Exercise goal >> Please give an exact transcription of the lines below, from the one that contains "Hogwarts Legacy (65, 2023)" to the very last, with no other lines.

Records >>
....................

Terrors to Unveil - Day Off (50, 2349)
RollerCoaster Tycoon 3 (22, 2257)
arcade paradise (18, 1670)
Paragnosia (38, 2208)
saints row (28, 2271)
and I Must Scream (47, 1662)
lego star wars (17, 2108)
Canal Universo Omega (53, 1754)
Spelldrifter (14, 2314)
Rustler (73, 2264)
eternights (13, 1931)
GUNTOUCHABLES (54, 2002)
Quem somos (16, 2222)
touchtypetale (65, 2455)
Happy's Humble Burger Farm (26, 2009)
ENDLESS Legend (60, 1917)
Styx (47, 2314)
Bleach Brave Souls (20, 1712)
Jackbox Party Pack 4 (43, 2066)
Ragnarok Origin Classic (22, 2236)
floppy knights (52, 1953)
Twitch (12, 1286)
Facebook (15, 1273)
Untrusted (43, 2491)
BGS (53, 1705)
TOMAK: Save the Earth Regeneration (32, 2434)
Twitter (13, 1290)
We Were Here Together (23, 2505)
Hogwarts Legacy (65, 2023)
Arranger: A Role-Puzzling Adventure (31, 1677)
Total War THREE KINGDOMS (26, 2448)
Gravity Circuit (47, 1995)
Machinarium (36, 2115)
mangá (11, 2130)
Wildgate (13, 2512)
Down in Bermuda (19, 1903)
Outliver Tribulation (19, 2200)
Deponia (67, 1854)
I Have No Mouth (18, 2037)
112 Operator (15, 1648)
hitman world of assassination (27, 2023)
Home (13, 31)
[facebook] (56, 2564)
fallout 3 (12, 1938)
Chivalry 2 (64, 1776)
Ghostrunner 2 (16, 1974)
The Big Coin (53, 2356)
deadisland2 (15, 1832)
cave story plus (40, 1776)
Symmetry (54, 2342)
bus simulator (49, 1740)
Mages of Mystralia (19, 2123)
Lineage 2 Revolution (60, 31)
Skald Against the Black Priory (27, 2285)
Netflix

....................

Output for this exercise >>
Hogwarts Legacy (65, 2023)
Arranger: A Role-Puzzling Adventure (31, 1677)
Total War THREE KINGDOMS (26, 2448)
Gravity Circuit (47, 1995)
Machinarium (36, 2115)
mangá (11, 2130)
Wildgate (13, 2512)
Down in Bermuda (19, 1903)
Outliver Tribulation (19, 2200)
Deponia (67, 1854)
I Have No Mouth (18, 2037)
112 Operator (15, 1648)
hitman world of assassination (27, 2023)
Home (13, 31)
[facebook] (56, 2564)
fallout 3 (12, 1938)
Chivalry 2 (64, 1776)
Ghostrunner 2 (16, 1974)
The Big Coin (53, 2356)
deadisland2 (15, 1832)
cave story plus (40, 1776)
Symmetry (54, 2342)
bus simulator (49, 1740)
Mages of Mystralia (19, 2123)
Lineage 2 Revolution (60, 31)
Skald Against the Black Priory (27, 2285)
Netflix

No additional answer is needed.